- Aim:
Reproduce all of the rows below verbatim, leaving out the pictures.

Records for locating described items
-- Start --
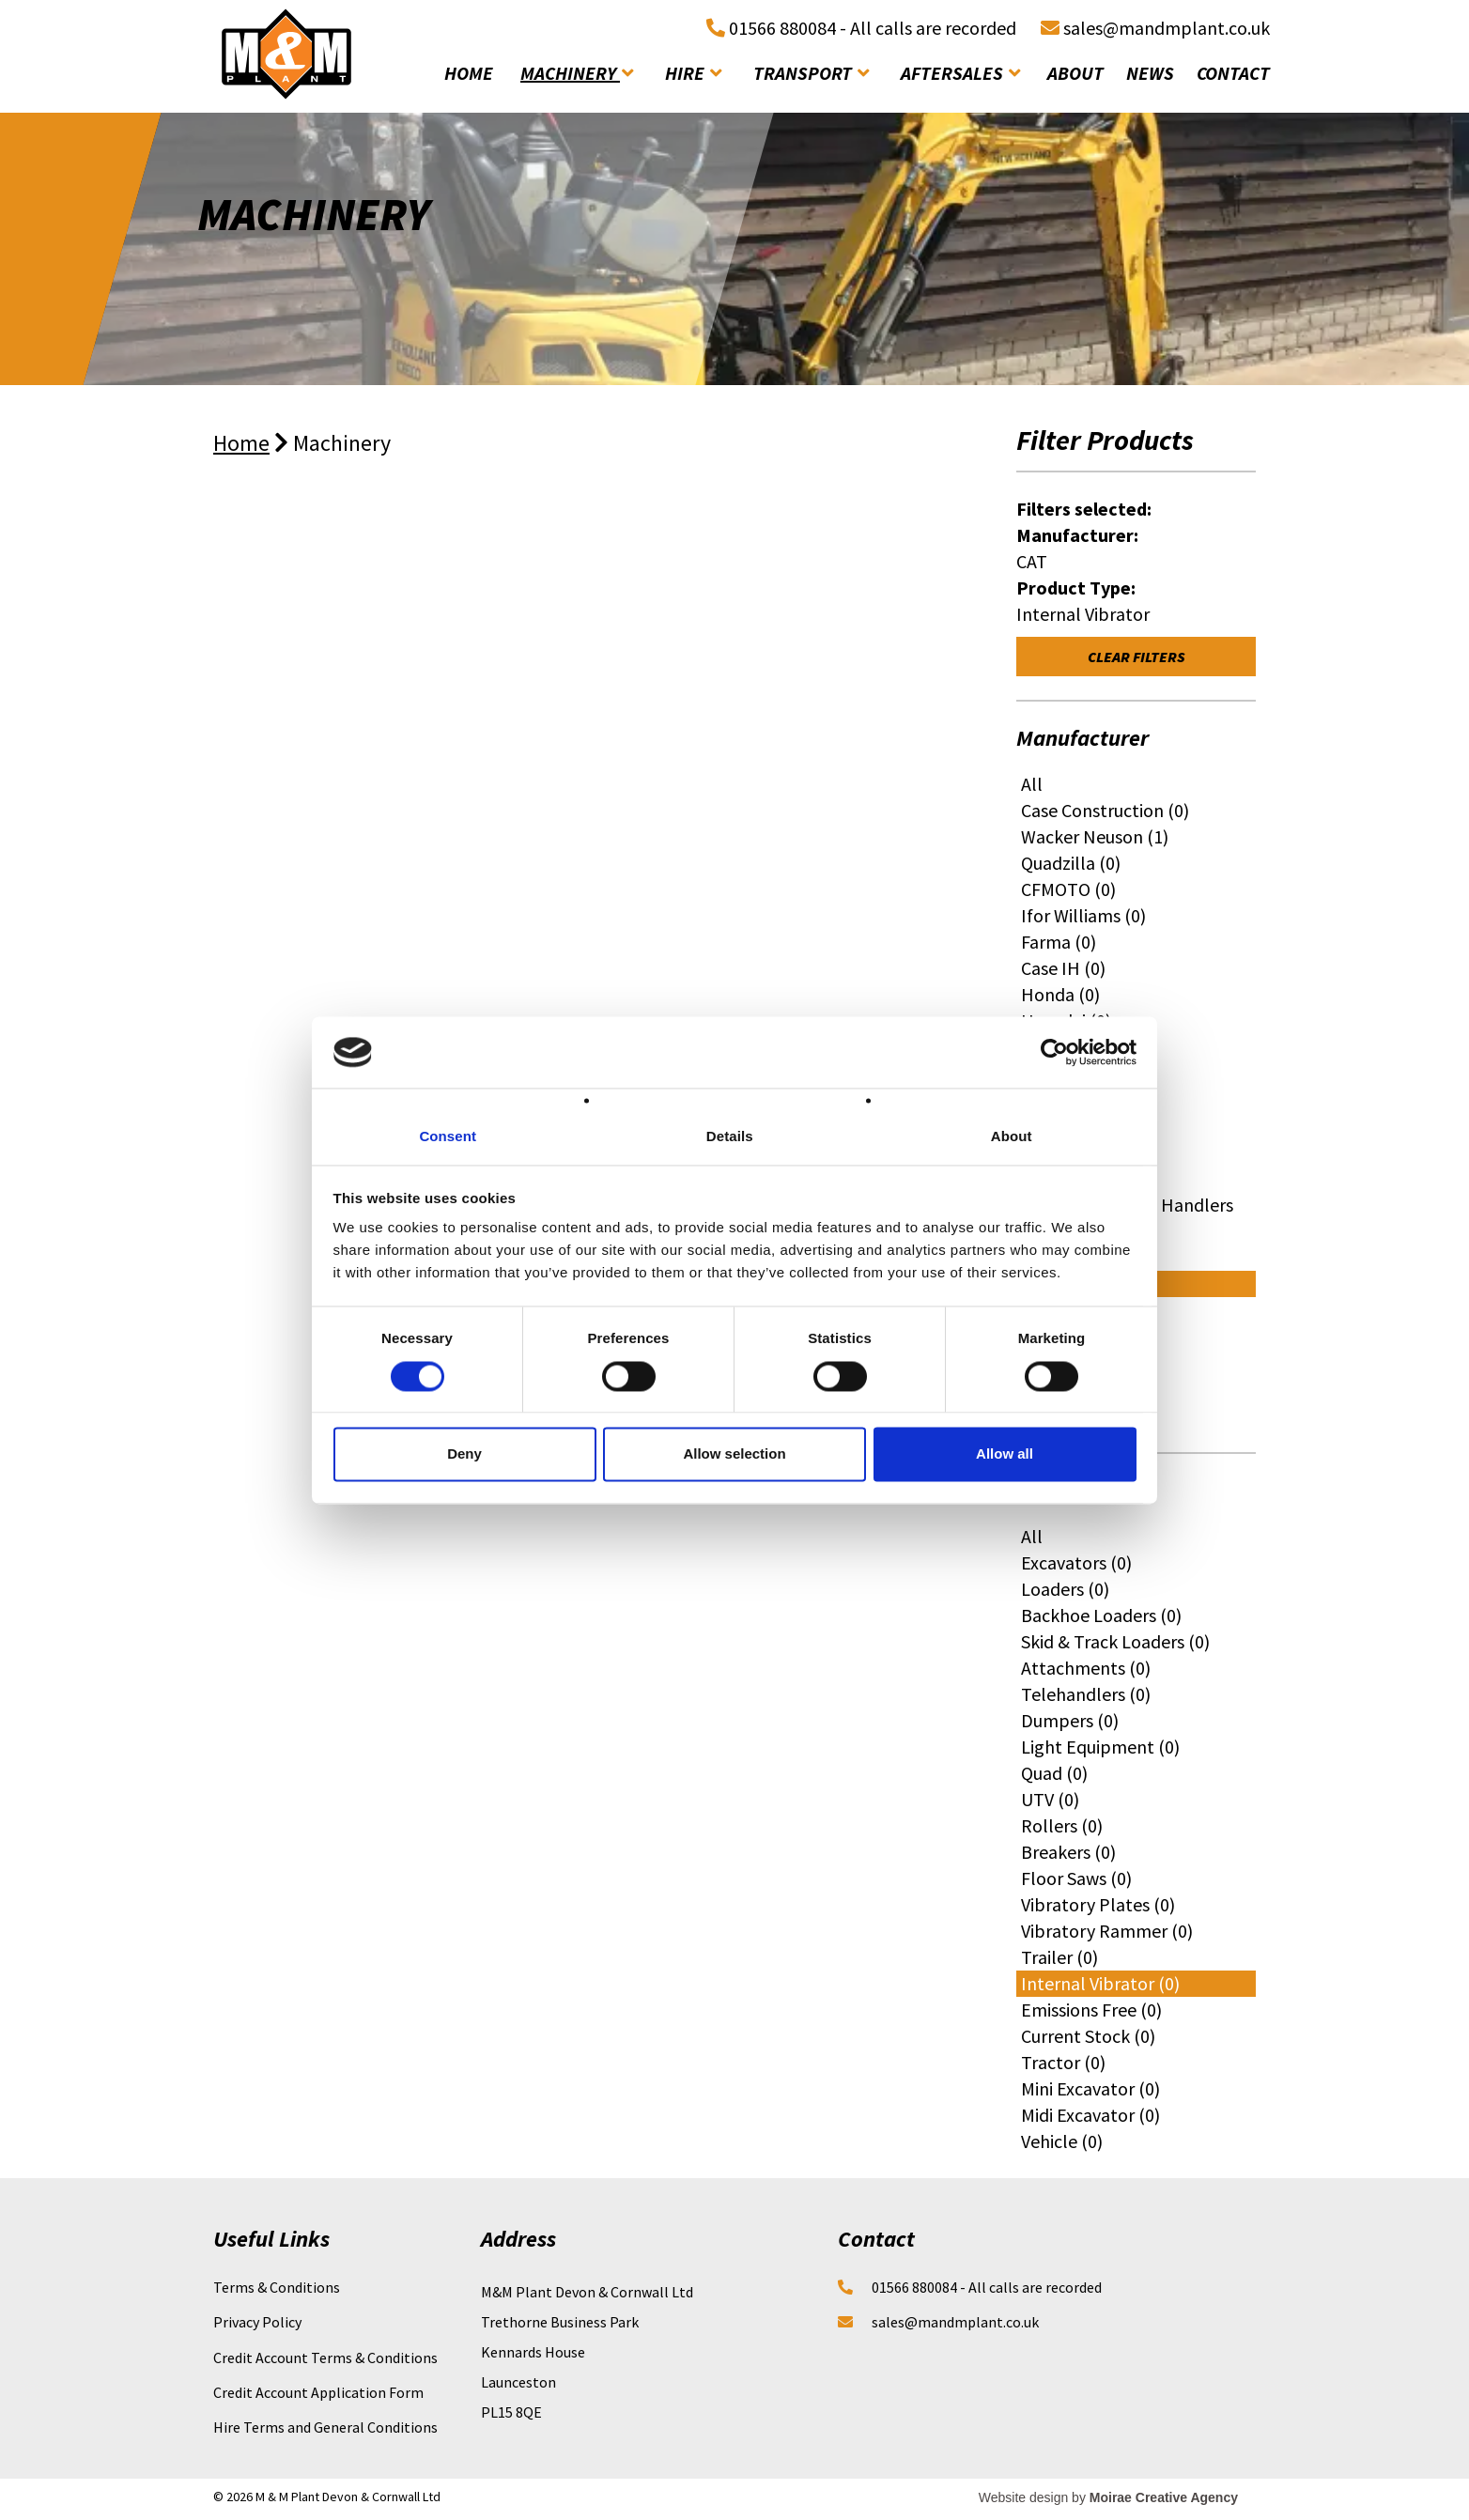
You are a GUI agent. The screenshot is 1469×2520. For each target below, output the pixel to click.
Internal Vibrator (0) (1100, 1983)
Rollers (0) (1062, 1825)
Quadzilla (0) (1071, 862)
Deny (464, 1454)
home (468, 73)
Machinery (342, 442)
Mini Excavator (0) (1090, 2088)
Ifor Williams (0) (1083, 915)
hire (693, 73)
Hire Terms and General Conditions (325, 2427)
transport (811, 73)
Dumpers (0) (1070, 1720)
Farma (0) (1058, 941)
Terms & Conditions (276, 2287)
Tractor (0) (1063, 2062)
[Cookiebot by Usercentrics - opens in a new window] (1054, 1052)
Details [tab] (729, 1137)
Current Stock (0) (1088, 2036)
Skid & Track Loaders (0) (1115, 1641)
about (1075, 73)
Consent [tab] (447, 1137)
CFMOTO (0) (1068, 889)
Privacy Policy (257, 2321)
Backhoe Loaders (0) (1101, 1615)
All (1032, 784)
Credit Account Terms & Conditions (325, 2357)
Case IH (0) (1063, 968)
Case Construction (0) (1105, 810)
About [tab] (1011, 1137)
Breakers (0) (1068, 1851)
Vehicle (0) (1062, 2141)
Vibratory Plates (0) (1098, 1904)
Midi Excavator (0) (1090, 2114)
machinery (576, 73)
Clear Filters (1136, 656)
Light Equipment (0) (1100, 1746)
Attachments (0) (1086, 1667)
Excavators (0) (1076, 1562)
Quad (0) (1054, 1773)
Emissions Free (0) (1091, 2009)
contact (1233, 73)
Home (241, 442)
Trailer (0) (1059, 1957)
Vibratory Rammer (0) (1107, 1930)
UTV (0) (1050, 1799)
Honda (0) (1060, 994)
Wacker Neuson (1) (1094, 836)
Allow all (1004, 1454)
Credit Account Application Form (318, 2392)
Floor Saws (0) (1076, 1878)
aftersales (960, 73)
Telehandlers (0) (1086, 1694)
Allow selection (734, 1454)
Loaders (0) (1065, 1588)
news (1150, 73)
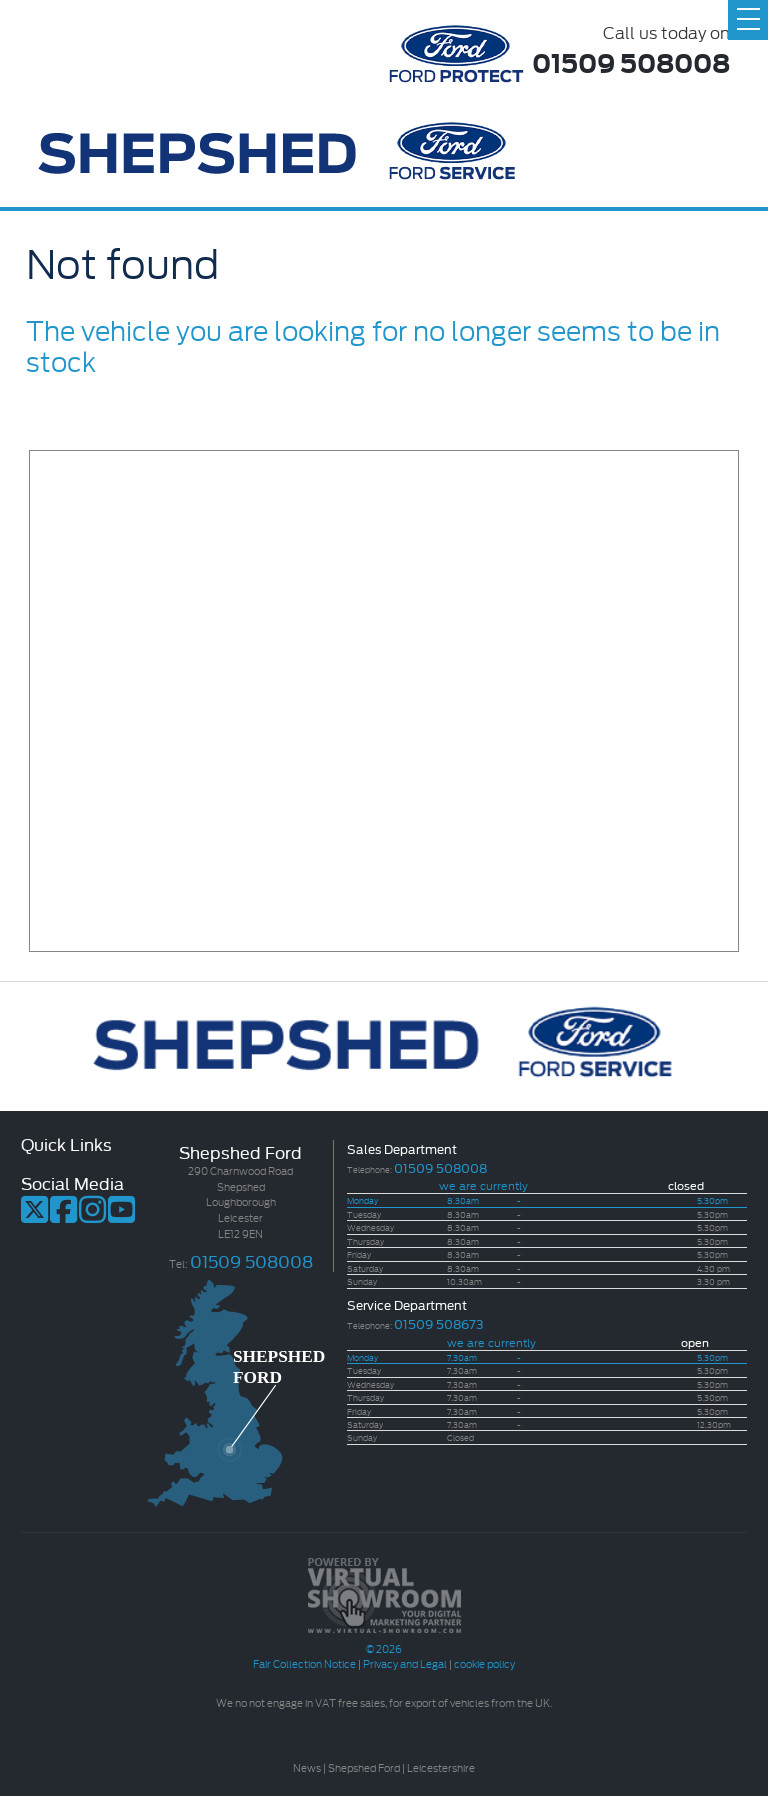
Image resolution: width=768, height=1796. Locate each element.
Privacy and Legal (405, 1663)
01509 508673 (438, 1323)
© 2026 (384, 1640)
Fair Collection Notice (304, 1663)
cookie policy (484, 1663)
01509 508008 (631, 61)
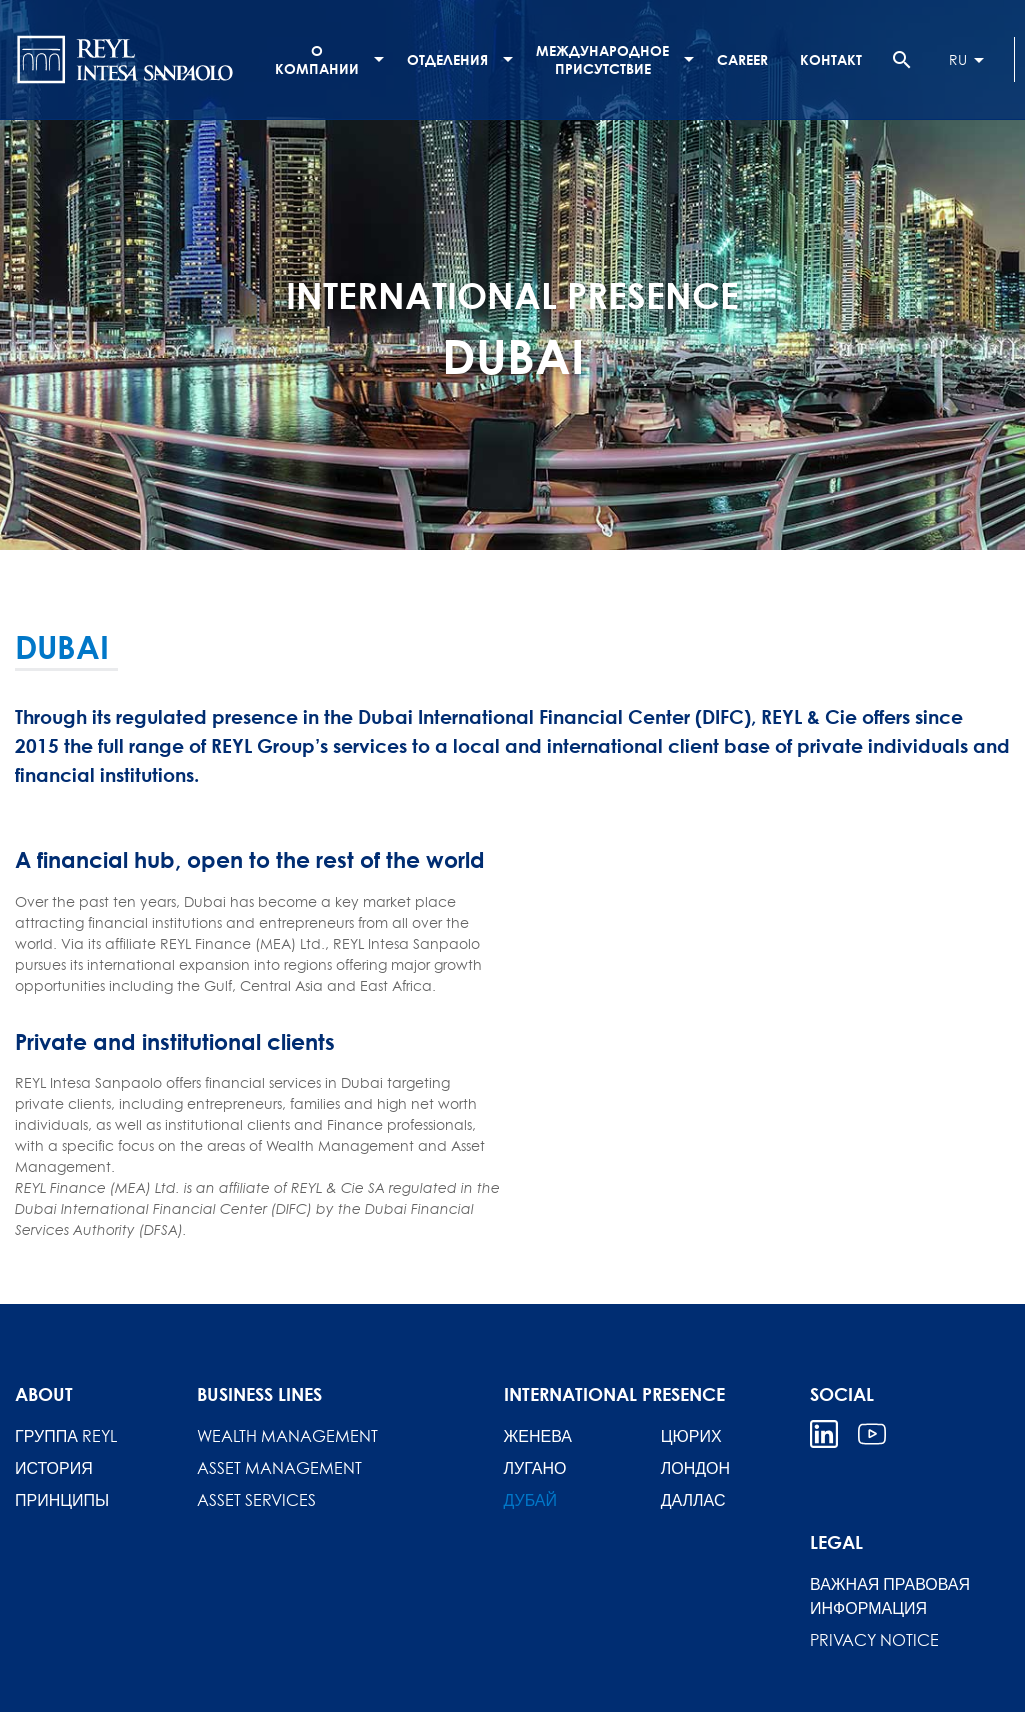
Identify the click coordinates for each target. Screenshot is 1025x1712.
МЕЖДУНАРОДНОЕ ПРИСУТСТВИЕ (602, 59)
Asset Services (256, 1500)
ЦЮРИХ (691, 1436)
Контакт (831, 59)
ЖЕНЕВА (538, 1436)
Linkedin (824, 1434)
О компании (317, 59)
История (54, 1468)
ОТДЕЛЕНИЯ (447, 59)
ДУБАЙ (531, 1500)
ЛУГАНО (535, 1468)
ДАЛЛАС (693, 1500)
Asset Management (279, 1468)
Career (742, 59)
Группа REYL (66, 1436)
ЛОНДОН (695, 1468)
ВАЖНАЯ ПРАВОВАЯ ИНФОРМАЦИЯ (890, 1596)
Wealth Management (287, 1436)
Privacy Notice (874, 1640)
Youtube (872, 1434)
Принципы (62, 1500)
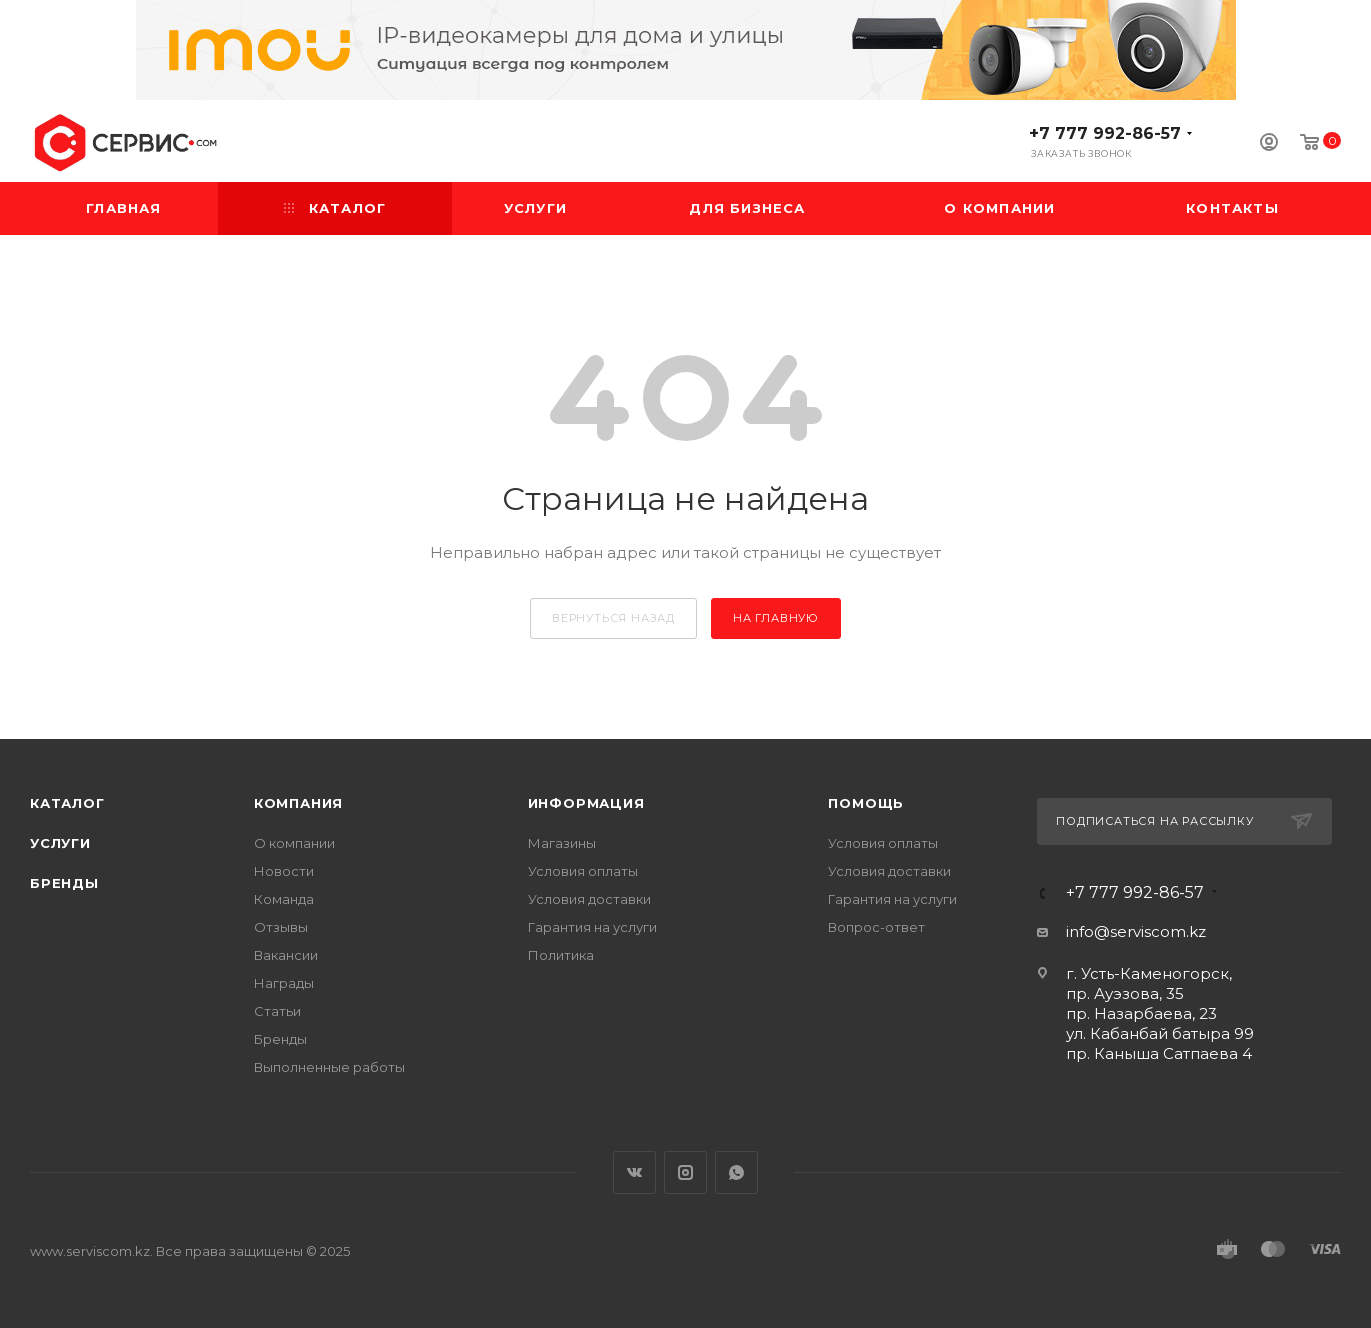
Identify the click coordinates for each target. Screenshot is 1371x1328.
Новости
-- End --
- Task solution:
You are a GUI agent. The screenshot is 1469×2520. For each target below, output the pixel to click.
Internal Vibrator (0) (1100, 1983)
Rollers (0) (1062, 1825)
Quadzilla (0) (1071, 862)
Deny (464, 1454)
home (468, 73)
Machinery (342, 442)
Mini Excavator (0) (1090, 2088)
Ifor Williams (0) (1083, 915)
hire (693, 73)
Hire Terms and General Conditions (325, 2427)
transport (811, 73)
Dumpers (0) (1070, 1720)
Farma (0) (1058, 941)
Terms & Conditions (276, 2287)
Tractor (0) (1063, 2062)
[Cookiebot by Usercentrics - opens in a new window] (1054, 1052)
Details [tab] (729, 1137)
Current Stock (0) (1088, 2036)
Skid & Track Loaders (0) (1115, 1641)
about (1075, 73)
Consent [tab] (447, 1137)
CFMOTO (0) (1068, 889)
Privacy Policy (257, 2321)
Backhoe Loaders (0) (1101, 1615)
All (1032, 784)
Credit Account Terms & Conditions (325, 2357)
Case IH (0) (1063, 968)
Case Construction (0) (1105, 810)
About [tab] (1011, 1137)
Breakers (0) (1068, 1851)
Vehicle (0) (1062, 2141)
Vibratory Plates (0) (1098, 1904)
Midi Excavator (0) (1090, 2114)
machinery (576, 73)
Clear Filters (1136, 656)
Light Equipment (0) (1100, 1746)
Attachments (0) (1086, 1667)
Excavators (0) (1076, 1562)
Quad (0) (1054, 1773)
Emissions Free (0) (1091, 2009)
contact (1233, 73)
Home (241, 442)
Trailer (0) (1059, 1957)
Vibratory Rammer (0) (1107, 1930)
UTV (0) (1050, 1799)
Honda (0) (1060, 994)
Wacker Neuson (1) (1094, 836)
Allow all (1004, 1454)
Credit Account Application Form (318, 2392)
Floor Saws (0) (1076, 1878)
aftersales (960, 73)
Telehandlers (0) (1086, 1694)
Allow selection (734, 1454)
Loaders (0) (1065, 1588)
news (1150, 73)
Image resolution: width=768, height=1796. Locate each element.
Privacy and Legal (405, 1663)
01509 508673 (438, 1323)
© 2026 (384, 1640)
Fair Collection Notice (304, 1663)
cookie policy (484, 1663)
01509 508008 (631, 61)
Identify the click coordinates for each target. Screenshot is 1025x1712.
МЕЖДУНАРОДНОЕ ПРИСУТСТВИЕ (602, 59)
Asset Services (256, 1500)
ЦЮРИХ (691, 1436)
Контакт (831, 59)
ЖЕНЕВА (538, 1436)
Linkedin (824, 1434)
О компании (317, 59)
История (54, 1468)
ОТДЕЛЕНИЯ (447, 59)
ДУБАЙ (531, 1500)
ЛУГАНО (535, 1468)
ДАЛЛАС (693, 1500)
Asset Management (279, 1468)
Career (742, 59)
Группа REYL (66, 1436)
ЛОНДОН (695, 1468)
ВАЖНАЯ ПРАВОВАЯ ИНФОРМАЦИЯ (890, 1596)
Wealth Management (287, 1436)
Privacy Notice (874, 1640)
Youtube (872, 1434)
Принципы (62, 1500)
Identify the click coordinates for each target. Screenshot is 1371x1328.
Новости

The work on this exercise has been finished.